Earlier, Abbott told parliament ‘new and credible information’ had come to light nearly two weeks after the plane vanished. He said an Australian air force Orion had been diverted to look into the objects. He did not specify where they were but Australia has taken charge of the search in the southern Indian Ocean.
"The Australian Maritime Safety Authority (AMSA) has received information based on satellite information of objects possibly related to the search," Abbott said, adding that he had informed Malaysian Prime Minister Najib Razak. "Following specialist analysis of this satellite imagery, two possible objects related to the search have been identified."
But he warned against drawing any premature conclusions. "We must keep in mind the task of locating these objects will be extremely difficult and it may turn out that they are not related to the search for flight MH370," he said.
Addressing a press conference, John Young from Australian Maritime Security Authority (AMSA) said that the largest 'object' sighted in Malaysia Airlines Flight MH370 search is 24 metres (79 feet) long. Young said that the assessment of satellite imagery shows objects in the search but investigation will confirm whether they are related to MH 370.
AMSA said four aircrafts have been diverted to the search area. Confirming the new lead in the investigation, Malaysian Defence Minister said aircraft and vessels are en route to verify objects in southern Indian Ocean.
The Malaysian government believes the jet was deliberately diverted and flew for several hours after leaving its scheduled flight path -- either north towards Central Asia, or towards the southern Indian Ocean.
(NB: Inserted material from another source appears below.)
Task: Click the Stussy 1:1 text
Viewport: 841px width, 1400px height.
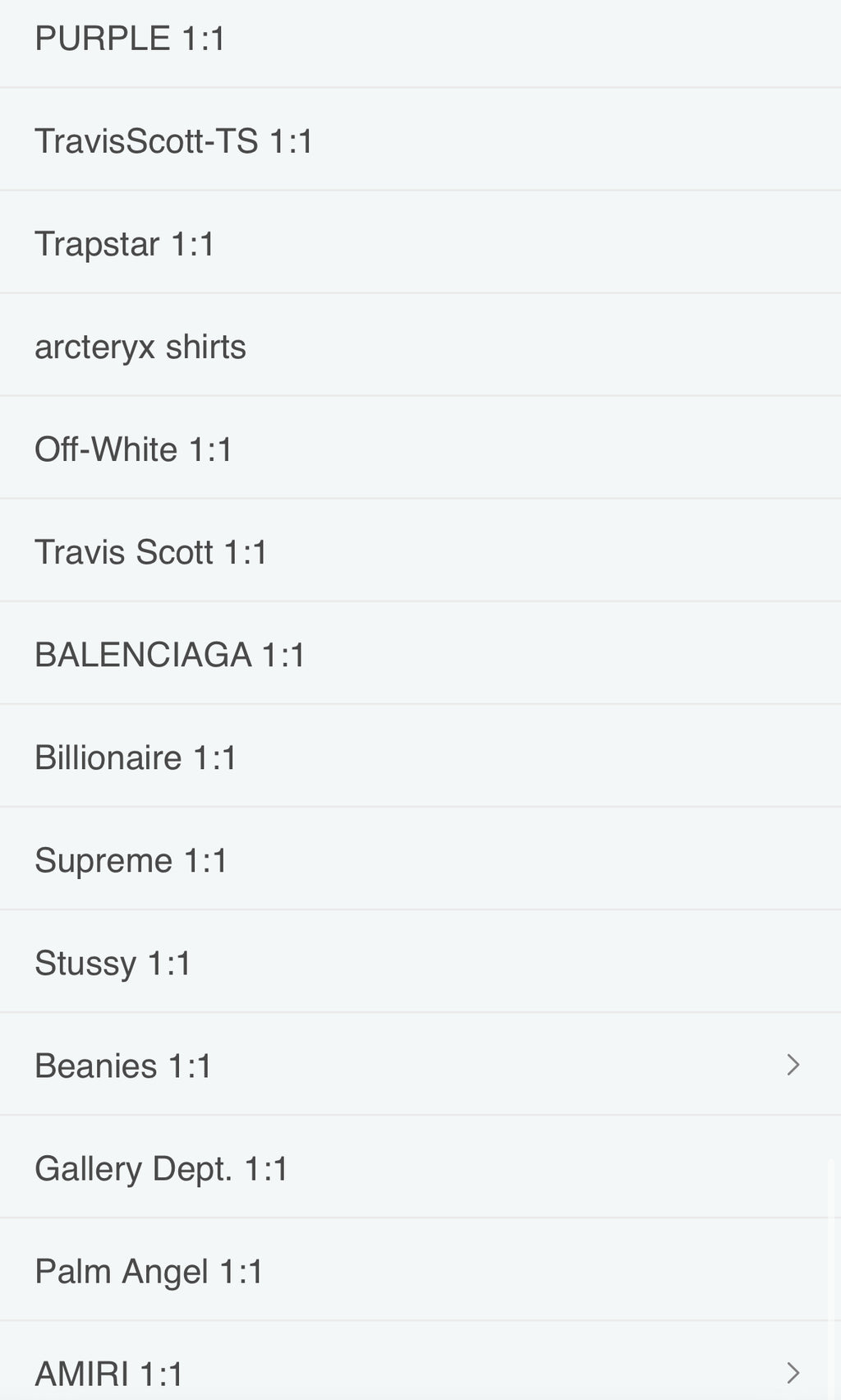Action: pos(113,963)
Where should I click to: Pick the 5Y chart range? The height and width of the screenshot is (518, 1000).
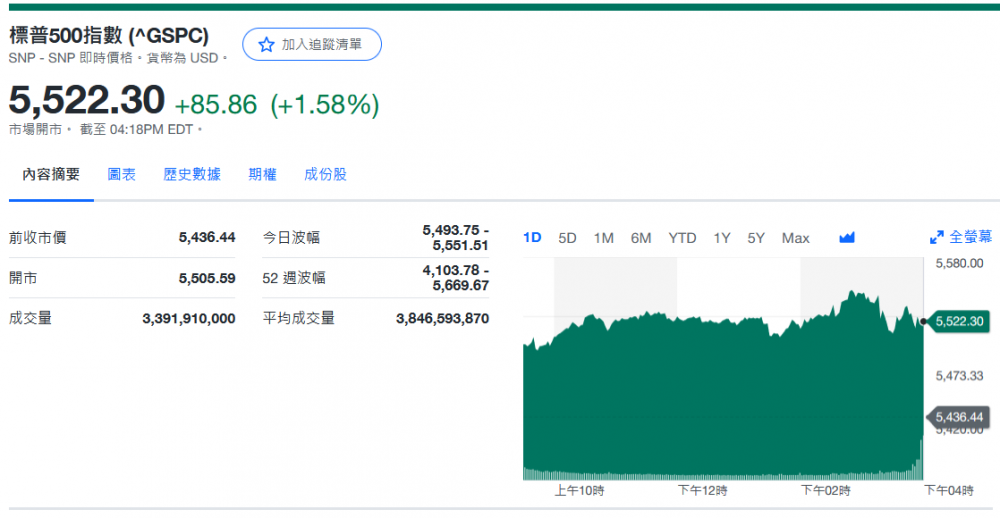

Australian, US and New Zealand long-range surveillance planes have been scouring a vast tract of the southern Indian Ocean since Tuesday with the search focused on an area of 305,000 square kilometres (122,000 square miles), some 2,600 kilometres southeast of Perth.
However, on Wednesday, there was a news report by a Telegu news channel that cited fishermen spotting debris floating off the coast of Andhra that resembled pieces of an aircraft.
The debris was spotted floating at Kutta Gouduru beach in T P Gudur mandal of Nellore district in south coastal Andhra off Bay of Bengal.
The incident comes in the background of a massive search operation trying to locate a missing Malaysian Airlines planes, with 239 people on board, that went missing on March 8.
Malaysian defence ministry said on Wednesday that files were 'recently' deleted from the home flight simulator assembled by the pilot of the MH370.
The investigations are trying to retrieve the deleted files. The fact that none of the passengers- on board the missing flight MH 370- used or tried to use their cellphones have left the investigating agencies scratching their heads.
In the age of smartphones and social media, one question surrounding the disappearance of the Malaysian airline is why none of the passengers tried to contact relatives, as they did during the 9/11 attacks.